Reputation: 3718
I want to compare an array of modified records against a list of records pulled from the database, and delete those records from the database that do not exist in the incoming array. The modified array comes from a client app that maintains the database, and this code runs in a WCF service app, so if the client deletes a record from the array, that record should be deleted from the database.

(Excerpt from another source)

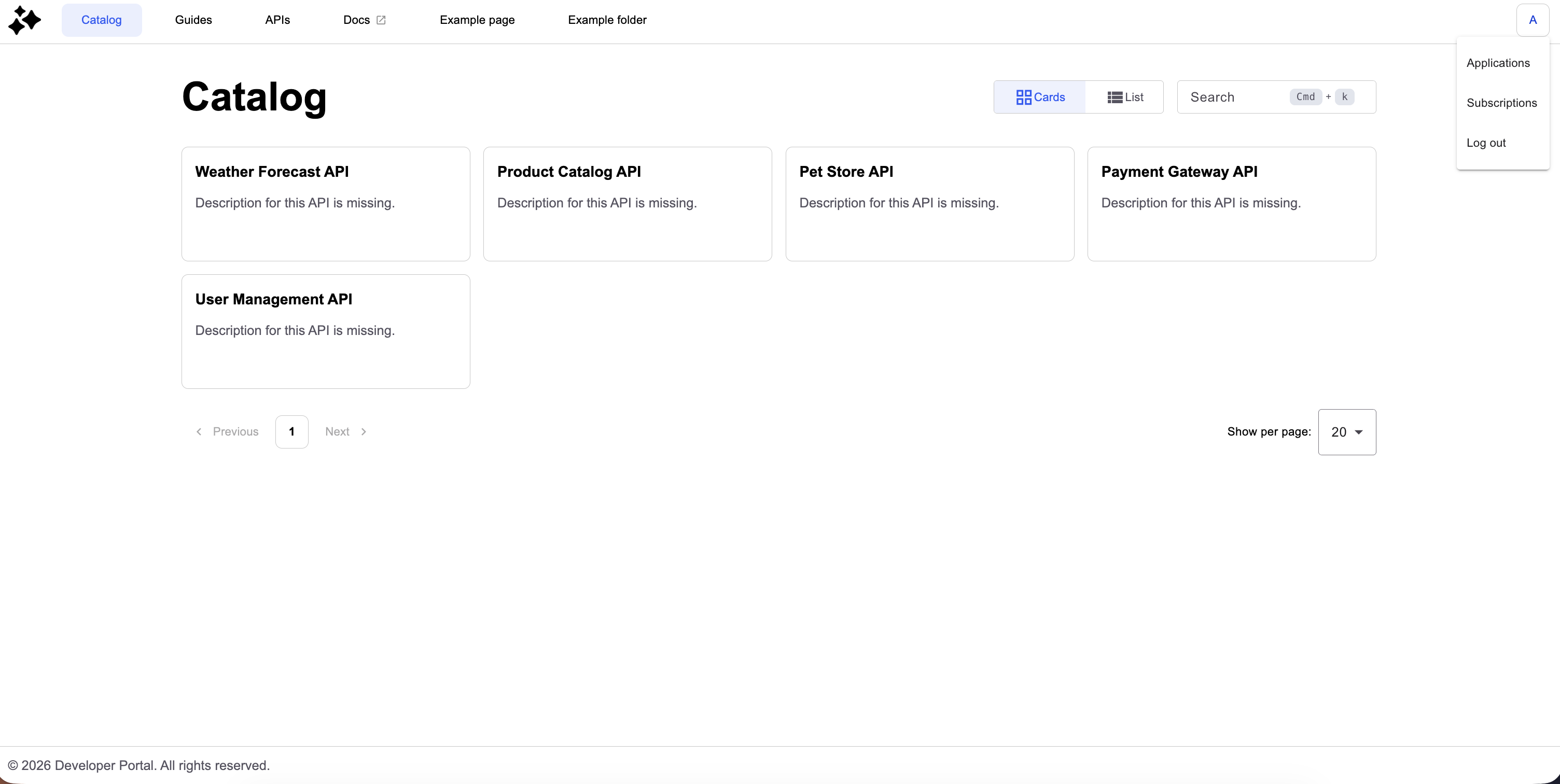The width and height of the screenshot is (1560, 784).
Task: Select Subscriptions in user menu
Action: (1501, 103)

Here's the sample code snippet:
public void UpdateRecords(Record[] recs)
{
// look for deleted records
foreach (Record rec in UnitOfWork.Records.ToList())
{
var copy = rec;
if (!recs.Contains(rec)) // use this one?
if (0 == recs.Count(p => p.Id == copy.Id)) // or this one?
{
// if not in the new collection, remove from database
Record deleted = UnitOfWork.Records.Single(p => p.Id == copy.Id);
UnitOfWork.Remove(deleted);
}
}
// rest of method code deleted
}
My question: is there a speed advantage (or other advantage) to using the Count method over the Contains method? the Id property is guaranteed to be unique and to identify that particular record, so you don't need to do a bitwise compare, as I assume Contains might do.
Anyone? Thanks, Dave
Upvotes: 9
Views: 2242
Reputation: 2417
It would be so:
UnitOfWork.Records.RemoveAll(r => !recs.Any(rec => rec.Id == r.Id));
Upvotes: 2
Reputation: 1502076
Assuming Record
implements both GetHashCode
and Equals
properly, I'd use a different approach altogether:
// I'm assuming it's appropriate to pull down all the records from the database
// to start with, as you're already doing it.
foreach (Record recordToDelete in UnitOfWork.Records.ToList().Except(recs))
{
UnitOfWork.Remove(recordToDelete);
}
Basically there's no need to have an N * M lookup time - the above code will end up building a set of records from recs
based on their hash code, and find non-matches rather more efficiently than the original code.
If you've actually got more to do, you could use:
HashSet<Record> recordSet = new HashSet<Record>(recs);
foreach (Record recordFromDb in UnitOfWork.Records.ToList())
{
if (!recordSet.Contains(recordFromDb))
{
UnitOfWork.Remove(recordFromDb);
}
else
{
// Do other stuff
}
}
(I'm not quite sure why your original code is refetching the record from the database using Single
when you've already got it as rec
...)
Upvotes: 8
Reputation: 57718
You should not even consider Count
since you are only checking for the existence of a record. You should use Any
instead.
Using Count
forces to iterate the entire enumerable to get the correct count, Any
stops enumerating as soon as you found the first element.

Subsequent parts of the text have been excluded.